Yunan adası Santorini, tarihin ender dağıttığı ayrıcalığa sahip bir volkanik adalar topluluğudur. Minos patlamasının devasa bir magma odasını boşaltması sonucu zeminin çökmesiyle oluşmuş bir kalderadır. Ancak son zamanlarda kalderada yaşanan gelişmeler, bilim dünyasının dikkatini, eşsiz tarihi zenginliğinden değil, verdiği tehlike sinyallerinden dolayı Santorini’ye çekiyor. Ocak ayından bu yana oluşan sismik hareketler, bilim insanlarını endişelendiriyor.

Santorini, kaldera
Santorini, Minos patlamasıyla meydan gelen hilal biçiminde bir kalderadır

Özellikle Şubat ayında sıklaşan depremlerin bazılarının çok uzaklardan hissedilmesi, daha büyük bir felaketin habercisi olabilir mi? Sismik hareketler sadece Santorini’yi değil, tüm Akdeniz’i etkileyecek bir jeolojik felaketin eşiğinde olduğumuz konusunda bizi uyarıyor.

-- Çıkarılan girdiler --
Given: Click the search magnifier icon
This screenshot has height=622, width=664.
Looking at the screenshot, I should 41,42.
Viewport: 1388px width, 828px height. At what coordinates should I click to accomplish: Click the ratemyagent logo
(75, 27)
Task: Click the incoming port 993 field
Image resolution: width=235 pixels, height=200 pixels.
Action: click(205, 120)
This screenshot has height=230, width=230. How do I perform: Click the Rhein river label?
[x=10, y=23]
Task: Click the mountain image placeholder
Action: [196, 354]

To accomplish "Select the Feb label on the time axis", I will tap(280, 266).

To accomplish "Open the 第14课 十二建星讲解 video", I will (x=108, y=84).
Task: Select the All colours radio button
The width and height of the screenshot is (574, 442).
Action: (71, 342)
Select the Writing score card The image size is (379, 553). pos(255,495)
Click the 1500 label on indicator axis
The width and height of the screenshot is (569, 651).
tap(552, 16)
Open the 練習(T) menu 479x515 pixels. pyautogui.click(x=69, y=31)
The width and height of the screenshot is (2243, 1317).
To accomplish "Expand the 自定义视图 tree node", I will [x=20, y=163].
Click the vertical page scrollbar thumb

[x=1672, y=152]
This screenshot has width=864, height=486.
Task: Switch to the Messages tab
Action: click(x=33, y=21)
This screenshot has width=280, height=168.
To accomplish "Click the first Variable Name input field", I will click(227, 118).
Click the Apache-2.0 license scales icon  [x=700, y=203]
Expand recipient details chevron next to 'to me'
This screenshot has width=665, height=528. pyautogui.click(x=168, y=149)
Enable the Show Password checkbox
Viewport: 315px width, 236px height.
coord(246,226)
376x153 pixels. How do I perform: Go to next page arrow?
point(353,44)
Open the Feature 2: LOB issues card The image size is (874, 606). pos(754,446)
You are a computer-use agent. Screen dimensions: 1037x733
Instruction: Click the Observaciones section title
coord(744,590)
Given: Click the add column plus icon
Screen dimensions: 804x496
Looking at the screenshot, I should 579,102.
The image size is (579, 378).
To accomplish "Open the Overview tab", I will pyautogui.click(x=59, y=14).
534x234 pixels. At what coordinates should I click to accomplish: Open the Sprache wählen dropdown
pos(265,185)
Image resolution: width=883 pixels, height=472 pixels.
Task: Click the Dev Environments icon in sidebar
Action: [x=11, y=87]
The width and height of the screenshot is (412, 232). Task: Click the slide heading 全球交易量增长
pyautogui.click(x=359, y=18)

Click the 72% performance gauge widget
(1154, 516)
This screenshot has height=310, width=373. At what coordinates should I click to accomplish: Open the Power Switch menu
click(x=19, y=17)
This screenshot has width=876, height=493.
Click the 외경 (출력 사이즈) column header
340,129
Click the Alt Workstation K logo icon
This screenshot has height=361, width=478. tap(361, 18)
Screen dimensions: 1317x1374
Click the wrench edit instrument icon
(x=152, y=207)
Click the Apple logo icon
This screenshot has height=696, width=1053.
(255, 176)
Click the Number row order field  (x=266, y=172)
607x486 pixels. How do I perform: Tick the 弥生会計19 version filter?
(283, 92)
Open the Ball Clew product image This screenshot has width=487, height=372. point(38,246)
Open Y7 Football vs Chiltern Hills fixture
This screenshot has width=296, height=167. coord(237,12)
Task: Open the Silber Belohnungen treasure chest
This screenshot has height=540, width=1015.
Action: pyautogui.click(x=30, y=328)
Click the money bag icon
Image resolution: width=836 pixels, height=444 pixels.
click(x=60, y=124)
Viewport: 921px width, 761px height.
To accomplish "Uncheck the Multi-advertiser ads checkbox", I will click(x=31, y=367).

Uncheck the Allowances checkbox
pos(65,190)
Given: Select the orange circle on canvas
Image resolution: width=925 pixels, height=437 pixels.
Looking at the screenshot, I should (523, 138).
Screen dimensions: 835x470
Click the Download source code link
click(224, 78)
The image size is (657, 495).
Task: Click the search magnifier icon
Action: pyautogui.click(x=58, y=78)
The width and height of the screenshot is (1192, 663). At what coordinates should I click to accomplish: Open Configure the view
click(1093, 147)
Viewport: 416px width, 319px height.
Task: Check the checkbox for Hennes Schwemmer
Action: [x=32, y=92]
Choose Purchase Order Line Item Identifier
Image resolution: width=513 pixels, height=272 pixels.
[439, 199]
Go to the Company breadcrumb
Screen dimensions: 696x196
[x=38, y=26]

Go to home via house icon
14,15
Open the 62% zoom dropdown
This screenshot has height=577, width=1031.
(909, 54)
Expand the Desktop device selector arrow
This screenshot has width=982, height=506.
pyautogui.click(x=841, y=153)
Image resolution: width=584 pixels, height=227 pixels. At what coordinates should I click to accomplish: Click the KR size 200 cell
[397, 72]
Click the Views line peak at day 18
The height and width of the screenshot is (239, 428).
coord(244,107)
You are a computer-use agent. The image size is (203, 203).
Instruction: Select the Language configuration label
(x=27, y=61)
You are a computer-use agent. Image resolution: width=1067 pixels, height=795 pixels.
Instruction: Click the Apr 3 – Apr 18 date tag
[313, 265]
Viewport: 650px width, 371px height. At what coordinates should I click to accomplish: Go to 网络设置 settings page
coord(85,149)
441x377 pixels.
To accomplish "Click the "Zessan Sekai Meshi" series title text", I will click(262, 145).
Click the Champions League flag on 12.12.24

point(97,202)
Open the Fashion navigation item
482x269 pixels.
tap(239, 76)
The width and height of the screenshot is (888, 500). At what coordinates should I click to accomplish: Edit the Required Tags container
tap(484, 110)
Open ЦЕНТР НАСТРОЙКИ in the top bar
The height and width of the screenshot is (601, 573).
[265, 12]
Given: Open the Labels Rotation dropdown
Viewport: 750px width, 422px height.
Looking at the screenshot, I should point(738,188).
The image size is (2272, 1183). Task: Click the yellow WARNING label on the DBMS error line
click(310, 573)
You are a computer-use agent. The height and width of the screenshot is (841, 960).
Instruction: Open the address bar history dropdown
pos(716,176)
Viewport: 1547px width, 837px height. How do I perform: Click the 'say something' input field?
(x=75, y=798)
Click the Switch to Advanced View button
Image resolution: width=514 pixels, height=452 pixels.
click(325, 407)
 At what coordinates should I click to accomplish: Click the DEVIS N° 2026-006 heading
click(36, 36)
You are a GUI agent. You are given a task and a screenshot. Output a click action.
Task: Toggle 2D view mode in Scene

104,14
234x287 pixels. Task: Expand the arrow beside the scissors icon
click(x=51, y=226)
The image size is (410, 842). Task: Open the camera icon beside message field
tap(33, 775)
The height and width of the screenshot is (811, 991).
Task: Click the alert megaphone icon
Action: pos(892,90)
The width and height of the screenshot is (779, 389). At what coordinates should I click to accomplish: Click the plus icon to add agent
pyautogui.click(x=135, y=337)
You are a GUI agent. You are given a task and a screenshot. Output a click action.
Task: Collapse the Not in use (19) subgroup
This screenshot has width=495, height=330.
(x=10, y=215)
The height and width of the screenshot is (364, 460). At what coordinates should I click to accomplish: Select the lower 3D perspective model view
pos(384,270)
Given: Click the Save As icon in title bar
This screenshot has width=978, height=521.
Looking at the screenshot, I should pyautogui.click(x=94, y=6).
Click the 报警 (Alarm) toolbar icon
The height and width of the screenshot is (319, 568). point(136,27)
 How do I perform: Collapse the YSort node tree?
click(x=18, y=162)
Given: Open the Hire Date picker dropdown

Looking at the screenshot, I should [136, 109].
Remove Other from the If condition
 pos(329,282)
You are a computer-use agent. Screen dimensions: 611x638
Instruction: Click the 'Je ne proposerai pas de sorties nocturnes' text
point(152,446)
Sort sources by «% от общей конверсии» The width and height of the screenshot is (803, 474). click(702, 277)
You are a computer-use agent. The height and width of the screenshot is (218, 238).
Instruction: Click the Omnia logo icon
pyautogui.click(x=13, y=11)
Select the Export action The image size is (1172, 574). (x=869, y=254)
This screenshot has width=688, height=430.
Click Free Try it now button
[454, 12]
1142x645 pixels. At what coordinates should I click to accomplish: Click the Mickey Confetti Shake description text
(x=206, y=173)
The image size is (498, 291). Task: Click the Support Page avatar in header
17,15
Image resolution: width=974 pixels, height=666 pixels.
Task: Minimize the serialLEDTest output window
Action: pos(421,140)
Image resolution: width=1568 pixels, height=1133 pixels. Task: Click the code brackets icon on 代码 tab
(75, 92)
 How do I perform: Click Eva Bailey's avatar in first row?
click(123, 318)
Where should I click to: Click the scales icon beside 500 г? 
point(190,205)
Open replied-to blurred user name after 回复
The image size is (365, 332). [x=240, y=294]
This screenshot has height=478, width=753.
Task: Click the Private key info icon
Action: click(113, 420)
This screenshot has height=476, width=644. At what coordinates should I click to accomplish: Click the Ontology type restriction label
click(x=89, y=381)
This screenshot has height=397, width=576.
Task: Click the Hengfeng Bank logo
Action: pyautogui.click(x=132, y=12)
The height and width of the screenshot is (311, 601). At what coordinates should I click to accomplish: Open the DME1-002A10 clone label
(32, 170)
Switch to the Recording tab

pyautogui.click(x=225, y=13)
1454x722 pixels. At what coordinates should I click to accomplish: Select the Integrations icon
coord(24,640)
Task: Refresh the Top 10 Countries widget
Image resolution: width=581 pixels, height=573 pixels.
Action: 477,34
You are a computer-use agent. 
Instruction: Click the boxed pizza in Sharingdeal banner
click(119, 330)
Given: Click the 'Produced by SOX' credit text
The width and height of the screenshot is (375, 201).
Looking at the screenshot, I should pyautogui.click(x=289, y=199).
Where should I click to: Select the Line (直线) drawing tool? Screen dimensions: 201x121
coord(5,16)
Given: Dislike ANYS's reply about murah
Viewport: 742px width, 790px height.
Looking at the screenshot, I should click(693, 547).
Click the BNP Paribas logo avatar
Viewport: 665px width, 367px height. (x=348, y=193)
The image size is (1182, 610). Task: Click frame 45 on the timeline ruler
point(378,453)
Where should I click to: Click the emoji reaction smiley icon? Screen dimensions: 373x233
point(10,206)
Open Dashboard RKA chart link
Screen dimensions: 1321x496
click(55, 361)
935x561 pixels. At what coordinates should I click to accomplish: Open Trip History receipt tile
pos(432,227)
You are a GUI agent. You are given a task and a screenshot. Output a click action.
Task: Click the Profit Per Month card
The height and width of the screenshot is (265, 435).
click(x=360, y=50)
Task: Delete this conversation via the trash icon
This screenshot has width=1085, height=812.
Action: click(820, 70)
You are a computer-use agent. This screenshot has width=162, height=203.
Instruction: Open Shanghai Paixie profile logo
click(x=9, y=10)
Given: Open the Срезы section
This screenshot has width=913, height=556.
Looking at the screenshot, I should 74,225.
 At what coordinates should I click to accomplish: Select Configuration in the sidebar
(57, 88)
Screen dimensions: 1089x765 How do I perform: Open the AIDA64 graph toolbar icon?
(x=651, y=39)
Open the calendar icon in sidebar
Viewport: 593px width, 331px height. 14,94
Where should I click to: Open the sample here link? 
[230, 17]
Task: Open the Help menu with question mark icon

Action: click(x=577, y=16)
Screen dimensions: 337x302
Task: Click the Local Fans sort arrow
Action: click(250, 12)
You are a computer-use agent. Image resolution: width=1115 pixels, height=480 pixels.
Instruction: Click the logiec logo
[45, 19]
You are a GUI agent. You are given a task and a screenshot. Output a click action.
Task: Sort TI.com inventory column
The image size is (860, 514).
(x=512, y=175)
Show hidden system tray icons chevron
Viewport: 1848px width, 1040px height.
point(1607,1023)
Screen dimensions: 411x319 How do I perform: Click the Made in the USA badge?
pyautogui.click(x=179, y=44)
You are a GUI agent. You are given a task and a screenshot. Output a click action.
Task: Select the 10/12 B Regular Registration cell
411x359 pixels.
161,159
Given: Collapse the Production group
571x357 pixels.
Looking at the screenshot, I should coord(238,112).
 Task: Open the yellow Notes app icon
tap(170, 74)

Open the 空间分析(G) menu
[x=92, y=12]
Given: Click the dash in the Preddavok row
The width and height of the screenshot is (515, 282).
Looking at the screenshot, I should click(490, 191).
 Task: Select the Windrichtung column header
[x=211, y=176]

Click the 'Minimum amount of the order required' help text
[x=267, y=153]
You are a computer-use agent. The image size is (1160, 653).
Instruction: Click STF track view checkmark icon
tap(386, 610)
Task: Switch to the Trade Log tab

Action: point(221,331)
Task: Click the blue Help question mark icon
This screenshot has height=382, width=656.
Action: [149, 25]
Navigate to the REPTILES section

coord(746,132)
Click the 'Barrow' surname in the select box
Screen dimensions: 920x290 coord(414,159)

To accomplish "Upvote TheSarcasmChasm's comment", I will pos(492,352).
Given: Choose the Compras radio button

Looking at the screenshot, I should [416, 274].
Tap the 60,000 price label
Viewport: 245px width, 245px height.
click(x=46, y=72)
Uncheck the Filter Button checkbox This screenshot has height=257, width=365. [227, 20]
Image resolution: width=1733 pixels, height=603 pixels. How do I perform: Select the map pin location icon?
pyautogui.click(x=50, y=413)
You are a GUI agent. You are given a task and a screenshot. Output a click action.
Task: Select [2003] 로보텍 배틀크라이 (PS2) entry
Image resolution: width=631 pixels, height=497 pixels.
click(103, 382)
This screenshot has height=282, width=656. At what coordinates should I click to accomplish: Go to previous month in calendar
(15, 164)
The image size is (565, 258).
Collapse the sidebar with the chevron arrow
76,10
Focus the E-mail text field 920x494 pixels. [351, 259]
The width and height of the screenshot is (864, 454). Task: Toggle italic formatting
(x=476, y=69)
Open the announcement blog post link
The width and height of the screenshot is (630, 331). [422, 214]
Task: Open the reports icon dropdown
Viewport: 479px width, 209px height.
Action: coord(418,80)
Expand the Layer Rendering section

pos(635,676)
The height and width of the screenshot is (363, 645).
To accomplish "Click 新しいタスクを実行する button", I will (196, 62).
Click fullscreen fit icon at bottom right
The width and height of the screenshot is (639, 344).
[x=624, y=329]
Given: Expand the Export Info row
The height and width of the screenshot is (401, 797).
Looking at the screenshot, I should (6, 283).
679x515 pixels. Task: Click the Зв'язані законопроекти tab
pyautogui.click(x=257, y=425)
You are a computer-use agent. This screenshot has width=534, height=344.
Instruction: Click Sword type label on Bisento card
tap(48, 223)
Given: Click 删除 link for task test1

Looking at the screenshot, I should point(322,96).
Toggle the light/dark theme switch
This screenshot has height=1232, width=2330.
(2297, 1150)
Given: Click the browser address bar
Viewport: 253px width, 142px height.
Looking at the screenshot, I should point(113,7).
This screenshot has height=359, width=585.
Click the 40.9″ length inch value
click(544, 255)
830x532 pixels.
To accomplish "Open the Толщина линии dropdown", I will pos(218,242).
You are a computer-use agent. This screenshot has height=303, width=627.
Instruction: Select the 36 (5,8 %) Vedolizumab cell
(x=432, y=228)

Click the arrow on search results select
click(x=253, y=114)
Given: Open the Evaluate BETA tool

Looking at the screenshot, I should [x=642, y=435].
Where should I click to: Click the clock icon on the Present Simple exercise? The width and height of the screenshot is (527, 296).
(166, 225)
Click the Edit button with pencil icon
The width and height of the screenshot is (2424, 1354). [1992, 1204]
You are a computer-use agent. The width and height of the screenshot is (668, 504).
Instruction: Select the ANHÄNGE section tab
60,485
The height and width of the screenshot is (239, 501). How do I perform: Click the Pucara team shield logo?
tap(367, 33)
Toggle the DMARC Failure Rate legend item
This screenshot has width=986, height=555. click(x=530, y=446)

-- İstenenler --
Santorini'deki sismik hareketleri anlatan metni, son cümlesinin ardından gelecek şekilde sürdür.

-- Yanıt aşağıda --
Santorini’nin tarihine baktığımızda, bilim insanlarının neden bu kadar endişeli olduklarını anlayabiliyoruz. Tarih, Ege’de meydana gelecek bir volkanik patlamanın olası sonuçlarını bize anlatıyor. Bölgenin geçmişinde yaşanan felaket, bir uygarlığı tarihten silerken, zihinlere bir efsane yerleştirecek kadar büyük olabiliyor. Mesela 3600 yıl önce devasa Minos patlamasıyla oluşan tsunami, Minos Medeniyetini yok ederken Atlantis efsanesini ortaya çıkardı.

Volkanik Patlamanın, Dünya Düşünce Tarihine Mirası: Atlantik Efsanesi

Büyük olayların tarihte yerini almasının bir sırası var. Kim tarafından ve hangi coğrafyada gerçekleştiği, olayın büyüklüğünü de etkileyebiliyor. Olayın dünya üzerindeki etkisi de tarihteki önem derecesini belirliyor. Mesela antik çağlarda Orta Amerika’da yaşayan bir kral tüm Amerika’yı fethetseydi, bu yine de Büyük İskender’in seferi kadar etkileyici olmazdı.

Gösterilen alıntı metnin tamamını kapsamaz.